(What you need to do) Which lines in the records below contain the word "screenshot"? Copy each of them.

** Data follows **

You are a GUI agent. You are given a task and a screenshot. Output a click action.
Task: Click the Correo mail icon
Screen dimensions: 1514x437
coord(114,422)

** End of Data **
** Data follows **

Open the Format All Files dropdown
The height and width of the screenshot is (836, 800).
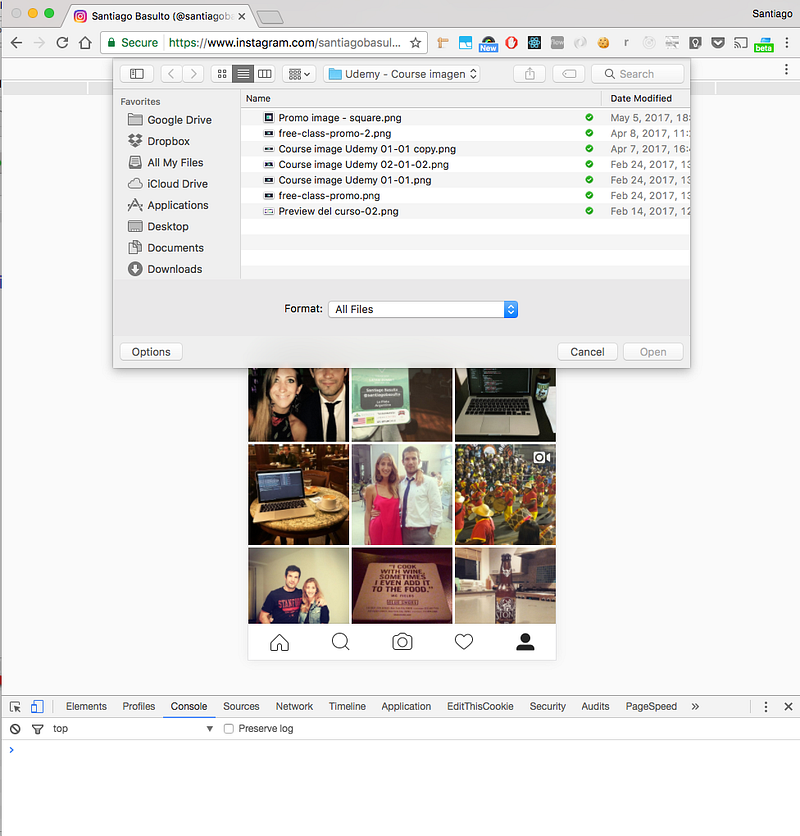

** End of Data **
** Data follows **

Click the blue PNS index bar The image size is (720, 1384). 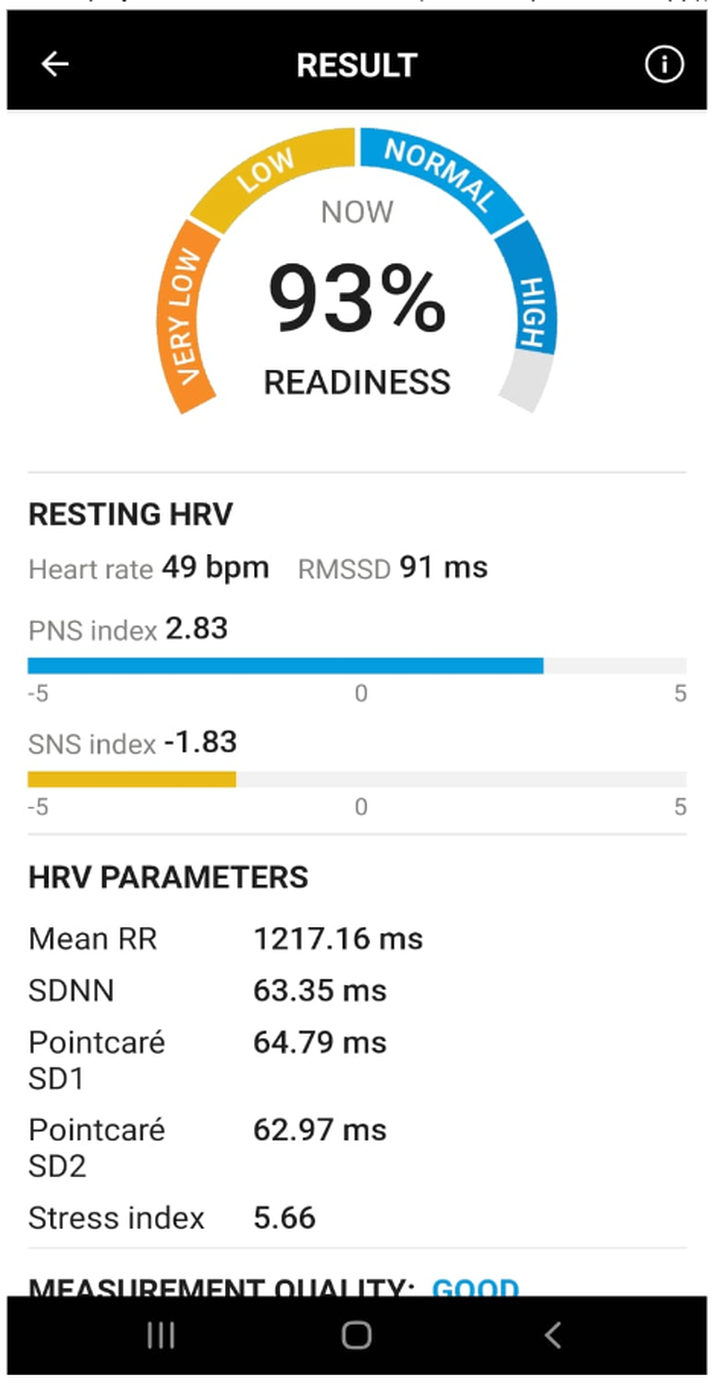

** End of Data **

(Output)
You are a GUI agent. You are given a task and a screenshot. Output a click action.
The height and width of the screenshot is (836, 800).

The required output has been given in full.